» **Pixel coordinate grounding data**:
※
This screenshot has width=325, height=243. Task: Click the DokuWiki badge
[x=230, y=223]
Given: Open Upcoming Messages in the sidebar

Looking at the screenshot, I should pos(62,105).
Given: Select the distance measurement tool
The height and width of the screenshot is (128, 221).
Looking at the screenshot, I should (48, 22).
※
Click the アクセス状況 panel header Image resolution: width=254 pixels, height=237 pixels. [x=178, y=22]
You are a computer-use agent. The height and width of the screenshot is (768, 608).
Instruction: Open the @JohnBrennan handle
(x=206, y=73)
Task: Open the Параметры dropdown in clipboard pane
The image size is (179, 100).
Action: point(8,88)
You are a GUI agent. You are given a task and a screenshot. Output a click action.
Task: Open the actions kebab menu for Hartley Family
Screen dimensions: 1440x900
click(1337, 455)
※
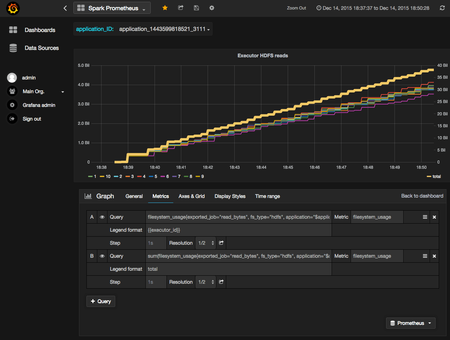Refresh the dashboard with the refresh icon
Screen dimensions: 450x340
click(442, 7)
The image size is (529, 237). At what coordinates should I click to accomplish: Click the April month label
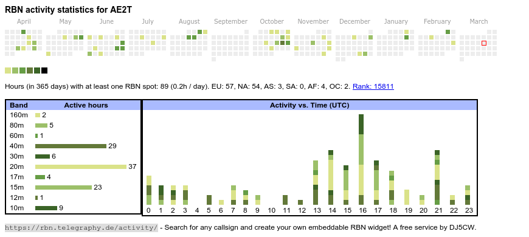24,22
※
» **Work to be completed**:
Go through the records above and copy every line with the word "agent".

» **Exercise result**:
You are a computer-use agent. The height and width of the screenshot is (768, 608).
You are a GUI agent. You are given a task and a screenshot. Output a click action.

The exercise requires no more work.